We are interested in exploring the relationship between a set of variables and miles per gallon (MPG). We are particularly interested in the following two questions:
To condense the report, code used for the analysis can be found in Appendix A.
The data is part of the base R programming package. All that needs to be done is load in the mtcars data. The head function can be used to get a quick glimpse of the data.
mpg cyl disp hp drat wt qsec vs am gear carb
Mazda RX4 21.0 6 160 110 3.90 2.620 16.46 0 1 4 4
Mazda RX4 Wag 21.0 6 160 110 3.90 2.875 17.02 0 1 4 4
Datsun 710 22.8 4 108 93 3.85 2.320 18.61 1 1 4 1
There are 11 variables with 32 observations. The descriptions of the variables can be found from the ?mtcars command.

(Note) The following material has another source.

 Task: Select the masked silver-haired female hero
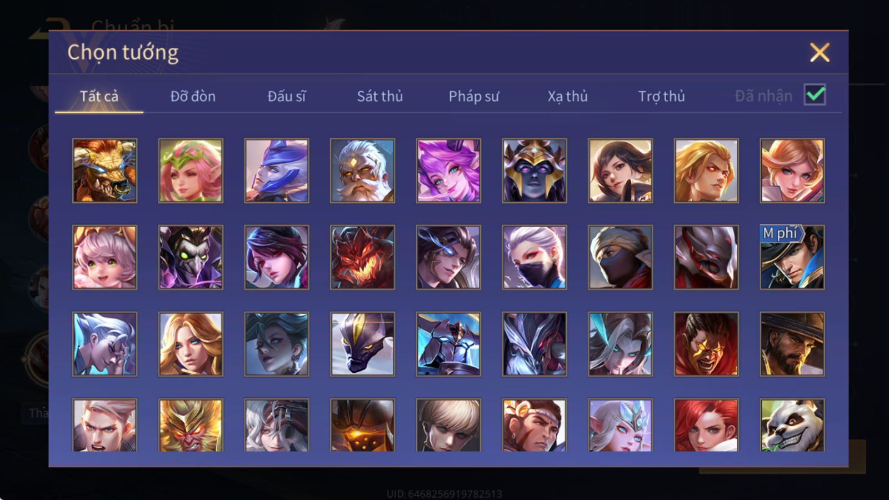click(535, 257)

Mpg is to be tested against other variables. First, the correlation between mpg and the remaining variables can be determined. Since transmission is listed as a numeric class, it must be forced to a factor. The levels can then be adjusted to their proper labels.
cyl disp hp drat wt qsec
[1,] -0.852162 -0.8475514 -0.7761684 0.6811719 -0.8676594 0.418684
vs am gear carb
[1,] 0.6640389 0.5998324 0.4802848 -0.5509251
This shows number of cylinders, displacement, horsepower, weight, and number of carburetors have a negative correlation whereas rear axel ratio, V/S, and Transmission have a positive correlation. Since automatic transmission is defined as 1, the positive correlation relationship states mpg goes up with automatic transmission. A test needs to be done to determine the confidence and quantify the difference.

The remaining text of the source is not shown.